Question

The force $\overrightarrow{\mathbf{F}}$ in Fig. 12-70 keeps the $\mathbf{6}\mathbf{.40}\mathbf{\text{\hspace{0.17em}kg}}$ block and the pulleys in equilibrium. The pulleys have negligible mass and friction. Calculate the tension Tin the upper cable. (Hint:When a cable wraps halfway around a pulley as here, the magnitude of its net force on the pulley is twice the tension in the cable.)

Short answer

Tension T in the upper cable is $71.68\text{\hspace{0.17em}N}$.

Step-by-step solution

Understanding the given information

Mass of the block, $\text{m}=6.40\text{\hspace{0.17em}kg}$

Concept and formula used in the given question

Using the equilibrium conditions, you can write the equations for force for the lowest pulley and find the tension in terms of applied force. You can do it for the remaining two pulleys and find the tension in the string holding the topmost pulley.
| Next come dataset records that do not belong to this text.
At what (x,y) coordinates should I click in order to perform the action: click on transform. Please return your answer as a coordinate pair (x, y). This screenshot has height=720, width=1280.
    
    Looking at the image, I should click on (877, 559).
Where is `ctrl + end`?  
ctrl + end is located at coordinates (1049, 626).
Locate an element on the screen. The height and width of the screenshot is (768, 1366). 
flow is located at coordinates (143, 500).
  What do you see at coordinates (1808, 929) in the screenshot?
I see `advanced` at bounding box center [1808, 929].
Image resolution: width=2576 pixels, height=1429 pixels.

The formula used is given below.

${\sum }_{}^{}{\text{F}}_{\text{net}}=0$

Calculation for the tension T in the upper cable

From the figure, we can conclude that

$\begin{array}{l}{T}_1=F\\ T_2=F+T_1\\ T_2=2F\\ T_3=2F+T_2\\ T_3=4F\\ T=4F+T_3\\ T=8F\end{array}$

In addition, we know the value of force,$\text{F}=62.72\text{\hspace{0.17em}N}$

We can write,

$\begin{array}{l}{T}_1+T_2+T_3=mg\\ 7F=mg\\ F=\frac{mg}{7}\\ F=\frac{62.72N}{7}\\ F=8.96\text{\hspace{0.17em}N}\end{array}$

We already found that,

$T=8F$

So,

$\begin{array}{c}T=\left(8.96N\right)\left(8\right)\\ =71.68\text{\hspace{0.17em}N}\end{array}$

Thus, the tension in the upper cable is $71.68\text{\hspace{0.17em}N}$.